What is the saying? "There are facts, statistics and damned lies."
I have spent my whole life in a genuine search for the truth, and have been offered many, many alternative versions of what it is. My life has changed from one set of values and beliefs to another and back again. Here I am at the; "Fag end," and still the search goes on.
I feel like the disciple who was like me on a search for the truth and meaning of life.
After years of searching, the seeker was told to go to a cave, in which he would find a well.
"Ask the well what is truth", he was advised, "and the well will reveal it to you".
Having found the well, the seeker asked that most fundamental question. And from the depths came the answer, "Go to the village crossroad: there you shall find what you are seeking".

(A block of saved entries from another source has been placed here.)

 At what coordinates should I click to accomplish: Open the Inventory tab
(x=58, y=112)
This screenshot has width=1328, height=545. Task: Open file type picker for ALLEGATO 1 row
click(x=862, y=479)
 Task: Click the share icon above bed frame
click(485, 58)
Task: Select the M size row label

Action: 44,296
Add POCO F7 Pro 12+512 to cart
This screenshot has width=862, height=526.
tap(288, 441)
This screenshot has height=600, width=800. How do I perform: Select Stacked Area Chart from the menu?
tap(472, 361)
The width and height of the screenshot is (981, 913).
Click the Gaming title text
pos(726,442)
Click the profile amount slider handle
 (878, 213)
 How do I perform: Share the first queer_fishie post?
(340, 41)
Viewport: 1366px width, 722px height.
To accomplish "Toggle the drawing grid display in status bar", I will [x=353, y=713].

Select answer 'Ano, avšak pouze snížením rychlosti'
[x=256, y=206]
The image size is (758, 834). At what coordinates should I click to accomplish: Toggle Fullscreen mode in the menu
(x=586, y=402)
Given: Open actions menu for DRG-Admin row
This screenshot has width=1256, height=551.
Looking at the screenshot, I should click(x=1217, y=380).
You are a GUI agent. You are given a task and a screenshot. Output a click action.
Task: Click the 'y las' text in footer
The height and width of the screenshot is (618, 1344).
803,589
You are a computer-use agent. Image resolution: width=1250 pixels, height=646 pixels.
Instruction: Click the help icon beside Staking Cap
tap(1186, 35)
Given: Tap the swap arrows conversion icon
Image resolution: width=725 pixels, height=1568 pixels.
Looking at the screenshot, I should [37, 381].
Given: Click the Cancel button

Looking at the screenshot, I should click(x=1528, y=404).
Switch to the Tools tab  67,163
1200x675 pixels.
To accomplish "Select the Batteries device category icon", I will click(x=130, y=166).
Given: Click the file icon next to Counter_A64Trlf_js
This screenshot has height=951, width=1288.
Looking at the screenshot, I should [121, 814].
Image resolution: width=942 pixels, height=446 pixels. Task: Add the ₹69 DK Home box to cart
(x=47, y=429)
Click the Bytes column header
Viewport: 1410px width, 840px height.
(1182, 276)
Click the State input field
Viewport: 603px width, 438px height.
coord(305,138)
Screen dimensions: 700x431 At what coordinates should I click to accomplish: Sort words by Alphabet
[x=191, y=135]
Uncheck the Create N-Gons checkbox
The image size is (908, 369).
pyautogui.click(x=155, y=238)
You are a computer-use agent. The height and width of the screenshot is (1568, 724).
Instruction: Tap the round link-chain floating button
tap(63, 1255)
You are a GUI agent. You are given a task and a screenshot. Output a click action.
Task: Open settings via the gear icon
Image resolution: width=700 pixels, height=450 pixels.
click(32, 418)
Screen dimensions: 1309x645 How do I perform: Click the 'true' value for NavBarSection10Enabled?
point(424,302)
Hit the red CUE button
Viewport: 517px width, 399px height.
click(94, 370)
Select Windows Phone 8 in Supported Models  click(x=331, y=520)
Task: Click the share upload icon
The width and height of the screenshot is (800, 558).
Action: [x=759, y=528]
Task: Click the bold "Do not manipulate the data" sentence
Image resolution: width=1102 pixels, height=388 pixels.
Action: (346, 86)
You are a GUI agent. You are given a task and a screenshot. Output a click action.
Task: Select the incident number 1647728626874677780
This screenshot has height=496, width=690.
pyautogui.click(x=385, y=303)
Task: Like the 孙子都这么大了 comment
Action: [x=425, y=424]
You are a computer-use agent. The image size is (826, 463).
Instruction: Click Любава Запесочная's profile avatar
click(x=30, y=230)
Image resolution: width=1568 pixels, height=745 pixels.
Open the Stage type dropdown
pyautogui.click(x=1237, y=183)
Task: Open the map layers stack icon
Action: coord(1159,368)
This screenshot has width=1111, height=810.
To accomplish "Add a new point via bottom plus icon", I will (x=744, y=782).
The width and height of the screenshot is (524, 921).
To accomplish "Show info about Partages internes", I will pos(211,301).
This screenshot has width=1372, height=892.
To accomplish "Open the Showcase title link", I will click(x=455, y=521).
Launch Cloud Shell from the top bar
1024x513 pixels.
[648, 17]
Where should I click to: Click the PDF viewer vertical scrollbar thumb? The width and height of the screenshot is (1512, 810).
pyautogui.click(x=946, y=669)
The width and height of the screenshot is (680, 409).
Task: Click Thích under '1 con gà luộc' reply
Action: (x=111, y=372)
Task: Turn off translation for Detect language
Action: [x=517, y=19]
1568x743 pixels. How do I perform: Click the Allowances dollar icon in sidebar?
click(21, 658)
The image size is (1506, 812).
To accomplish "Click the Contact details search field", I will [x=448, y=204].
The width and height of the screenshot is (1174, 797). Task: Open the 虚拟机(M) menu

Full of hope and anticipation the man ran to the crossroad to find only three rather uninteresting shops.
One shop was selling pieces of metal, another sold wood, and thin wires were for sale in the third. Nothing and no one there seemed to have much to do with the revelation of truth.
Disappointed, the seeker returned to the well to demand an explanation, but he was told only, "You will understand in the future."
When the man protested, all he got in return were the echoes of his own shouts. Indignant for having been made a fool of - or so he thought at the time - the seeker continued his wanderings in search of truth.
As years went by, the memory of his experience at the well gradually faded until one night, while he was walking in the moonlight, the sound of sitar music caught his attention. It was wonderful music and it was played with great mastery and inspiration.
Profoundly moved, the truth seeker felt drawn towards the player. He looked at the fingers dancing over the strings. He became aware of the sitar itself. And then suddenly he exploded in a cry of joyous recognition: the sitar was made out of wires and pieces of metal and wood just like those he had once seen in the three stores and had thought it to be without any particular significance.
At last he understood the message of the well: we have already been given everything we need: our task is to assemble and use it in the appropriate way. Nothing is meaningful so long as we perceive only separate fragments. But as soon as the fragments come together into a synthesis, a new entity emerges, whose nature we could not have foreseen by considering the fragments alone.
So the truth for each of us will only be found when we find our lives in harmony with the world around.
Seems so simple, I ask myself why it has taken me so long to realise it.